RealityAvatar: Towards Realistic Loose Clothing Modeling in Animatable 3D Gaussian Avatars
Yahui Li, Zhi Zeng, Liming Pang, Guixuan Zhang, Shuwu Zhang
TL;DR
RealityAvatar tackles the challenge of accurately modeling dynamic loose clothing on animatable 3D human avatars. It introduces a 3D Gaussian Splatting framework augmented with a motion trend module (LSTM-based temporal modeling) and a latentbone encoder (region-based pose encoding with a clothing latent code) to capture pose-dependent deformations and temporal variations. The method maps canonical Gaussians to observation space via a skinning-based transformation and renders with a differentiable Gaussian pipeline that incorporates motion cues and per-frame lighting changes. Extensive experiments on I3D-Human and ZJU-Mocap show state-of-the-art novel-view and novel-pose performance, improved temporal coherence, and better handling of non-rigid clothing dynamics, with competitive training efficiency. Overall, RealityAvatar advances high-fidelity, temporally consistent digital humans with loose clothing for applications in virtual production and realtime avatars.
Abstract
Modeling animatable human avatars from monocular or multi-view videos has been widely studied, with recent approaches leveraging neural radiance fields (NeRFs) or 3D Gaussian Splatting (3DGS) achieving impressive results in novel-view and novel-pose synthesis.

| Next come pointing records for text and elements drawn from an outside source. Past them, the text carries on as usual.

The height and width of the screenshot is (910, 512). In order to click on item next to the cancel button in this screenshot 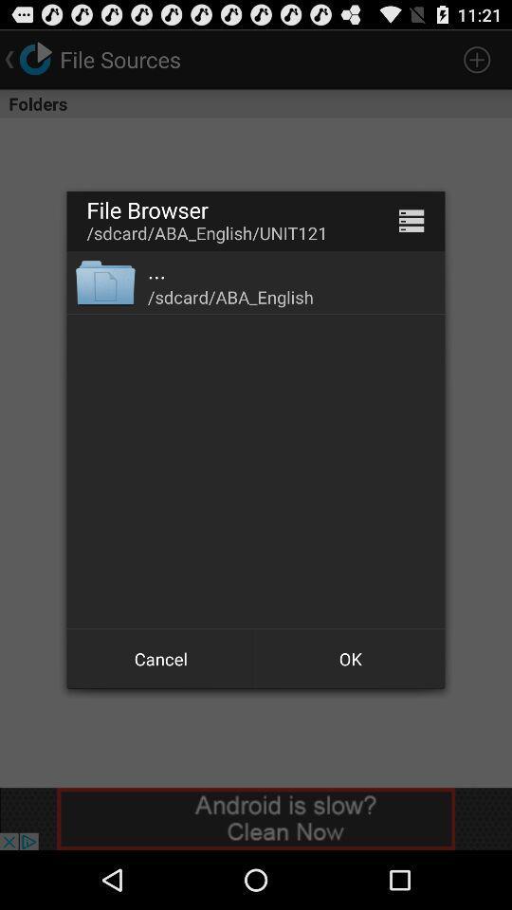, I will do `click(349, 659)`.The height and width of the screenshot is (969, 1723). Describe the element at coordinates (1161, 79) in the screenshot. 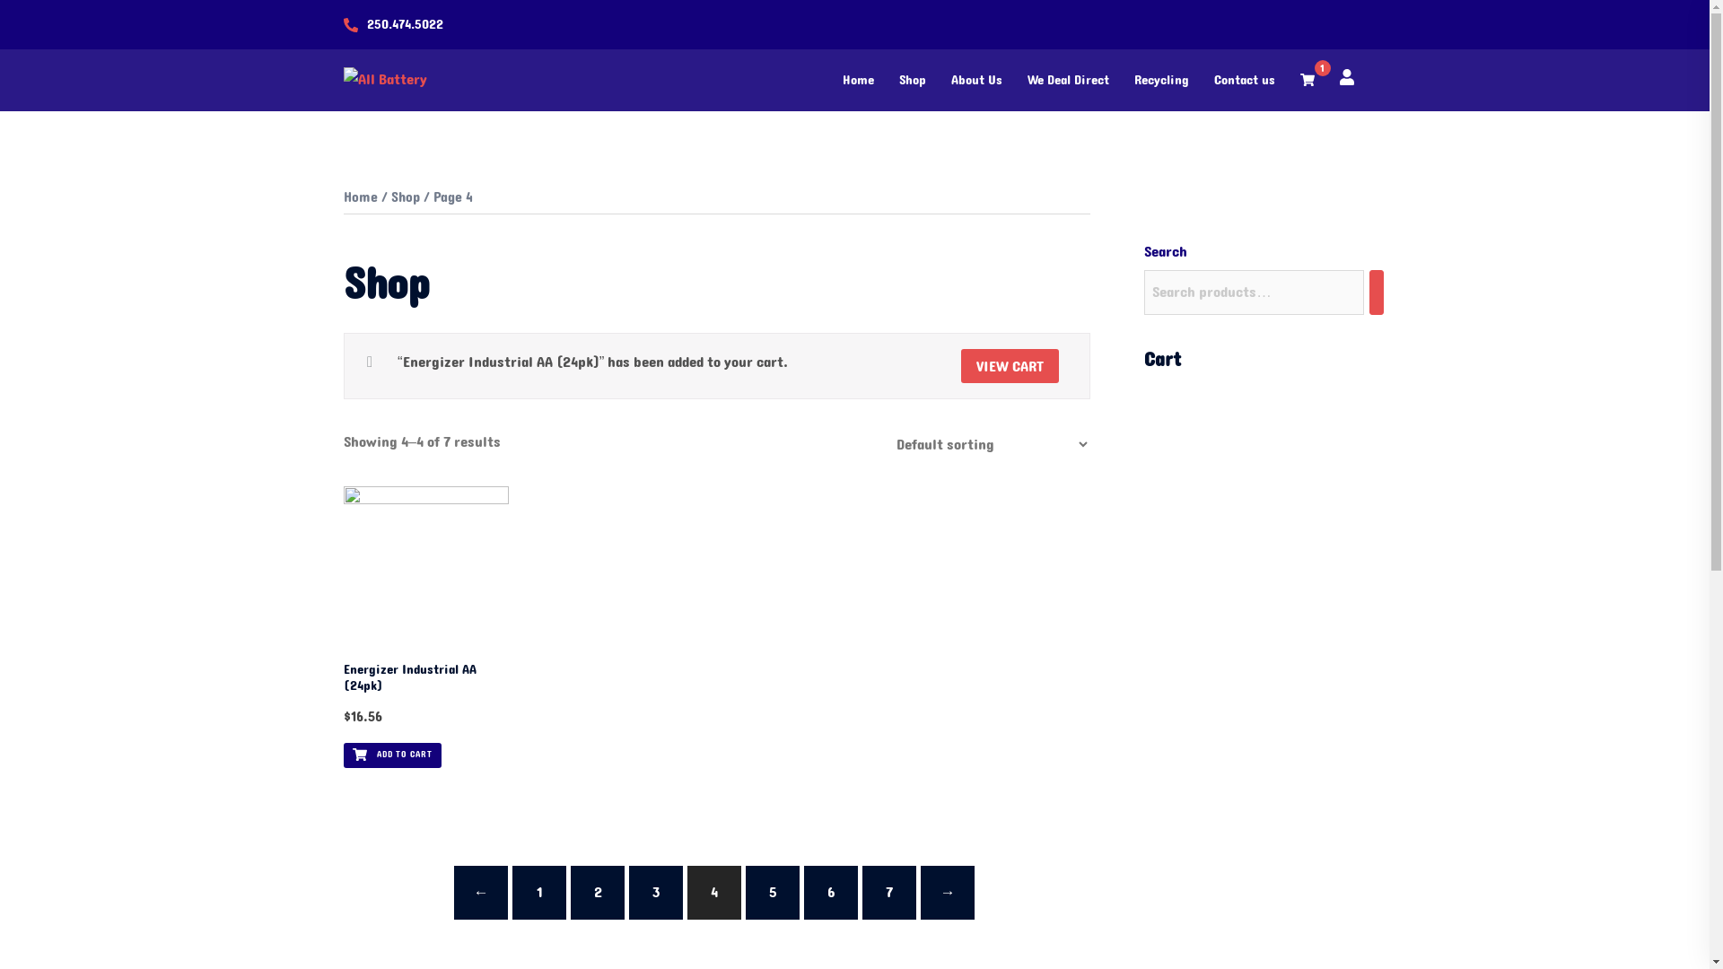

I see `'Recycling'` at that location.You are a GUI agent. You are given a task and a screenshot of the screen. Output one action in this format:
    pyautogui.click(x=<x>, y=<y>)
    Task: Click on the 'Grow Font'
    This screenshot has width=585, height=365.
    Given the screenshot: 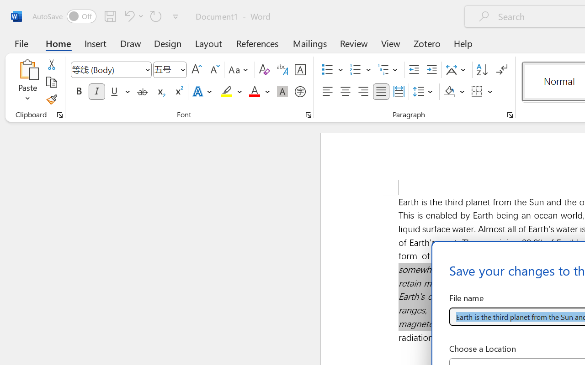 What is the action you would take?
    pyautogui.click(x=196, y=70)
    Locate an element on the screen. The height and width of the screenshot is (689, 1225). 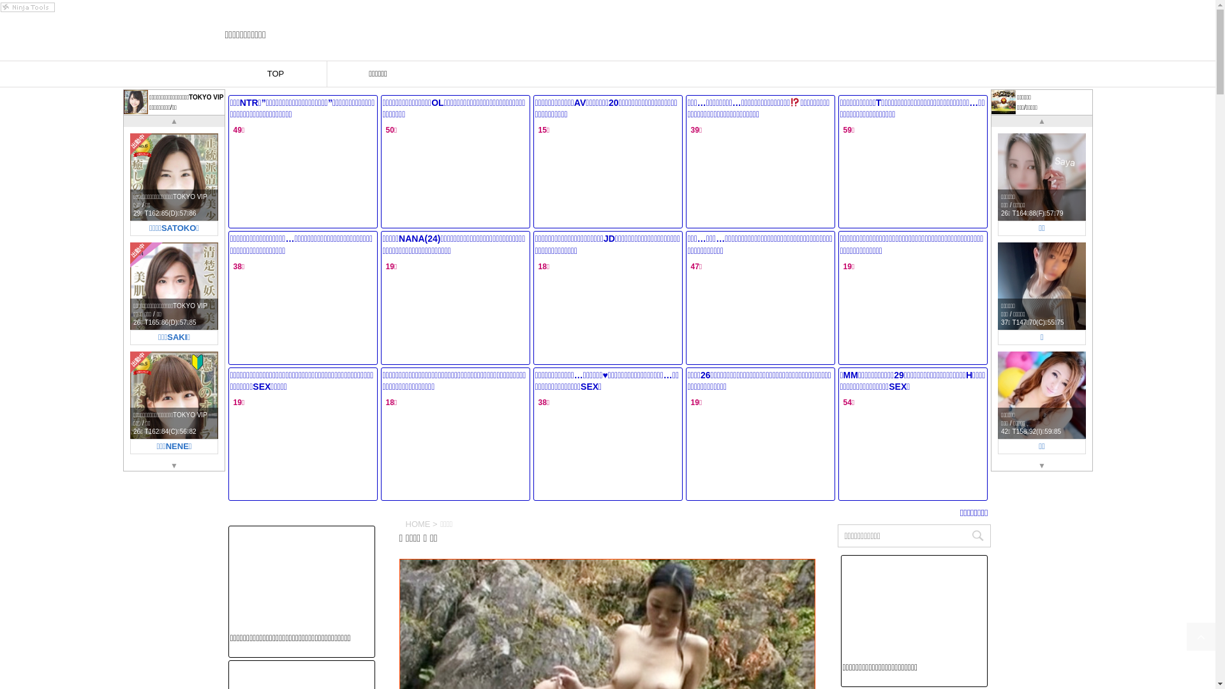
'HOME' is located at coordinates (404, 524).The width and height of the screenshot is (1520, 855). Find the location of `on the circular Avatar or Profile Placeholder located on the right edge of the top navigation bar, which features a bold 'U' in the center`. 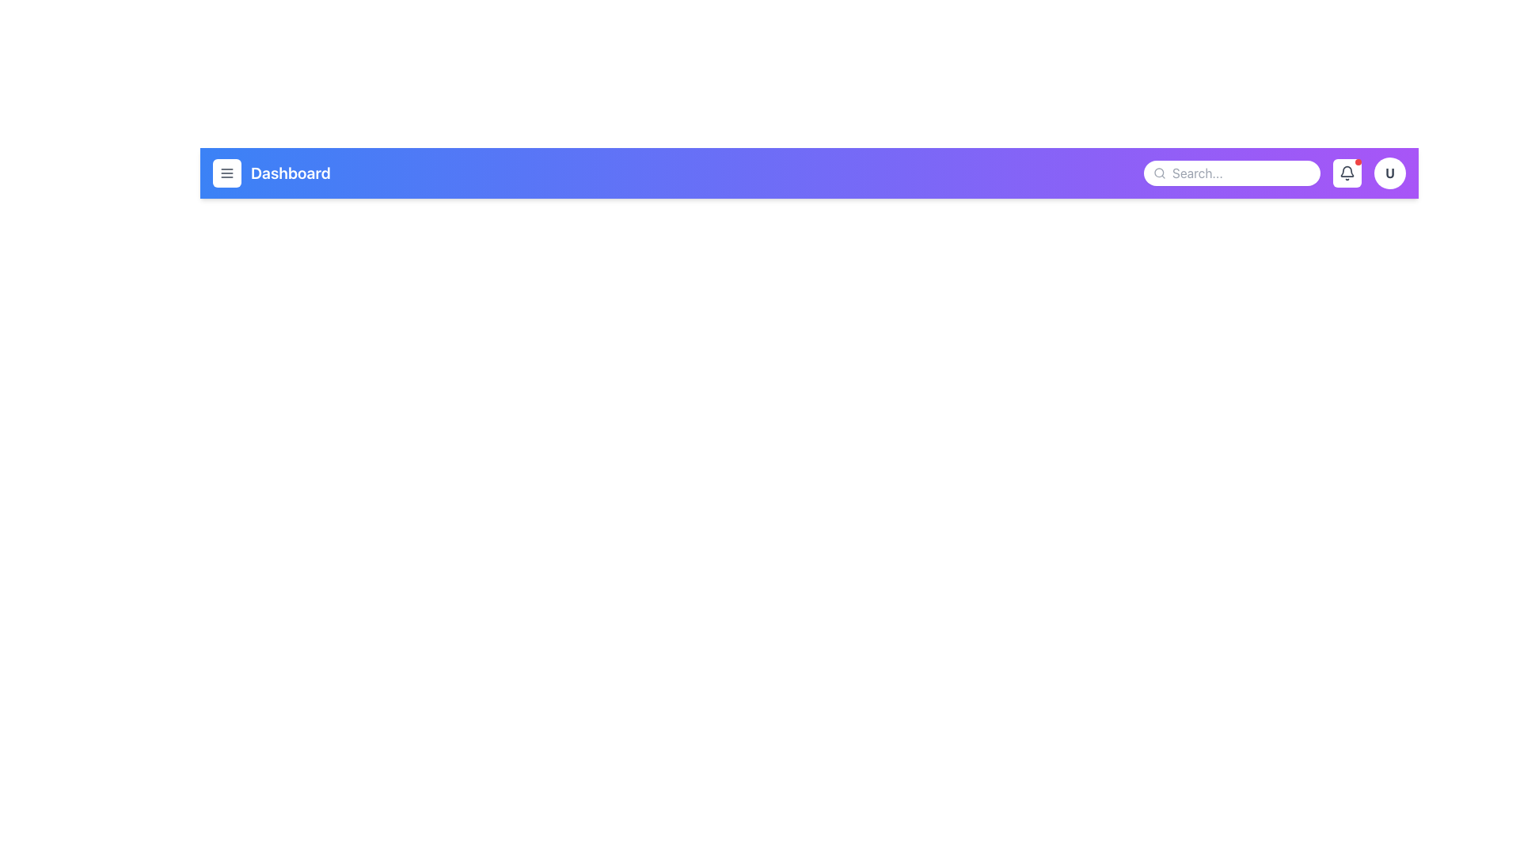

However, existing methods often struggle to accurately capture the dynamics of loose clothing, as they primarily rely on global pose conditioning or static per-frame representations, leading to oversmoothing and temporal inconsistencies in non-rigid regions. To address this, We propose RealityAvatar, an efficient framework for high-fidelity digital human modeling, specifically targeting loosely dressed avatars. Our method leverages 3D Gaussian Splatting to capture complex clothing deformations and motion dynamics while ensuring geometric consistency. By incorporating a motion trend module and a latentbone encoder, we explicitly model pose-dependent deformations and temporal variations in clothing behavior. Extensive experiments on benchmark datasets demonstrate the effectiveness of our approach in capturing fine-grained clothing deformations and motion-driven shape variations. Our method significantly enhances structural fidelity and perceptual quality in dynamic human reconstruction, particularly in non-rigid regions, while achieving better consistency across temporal frames.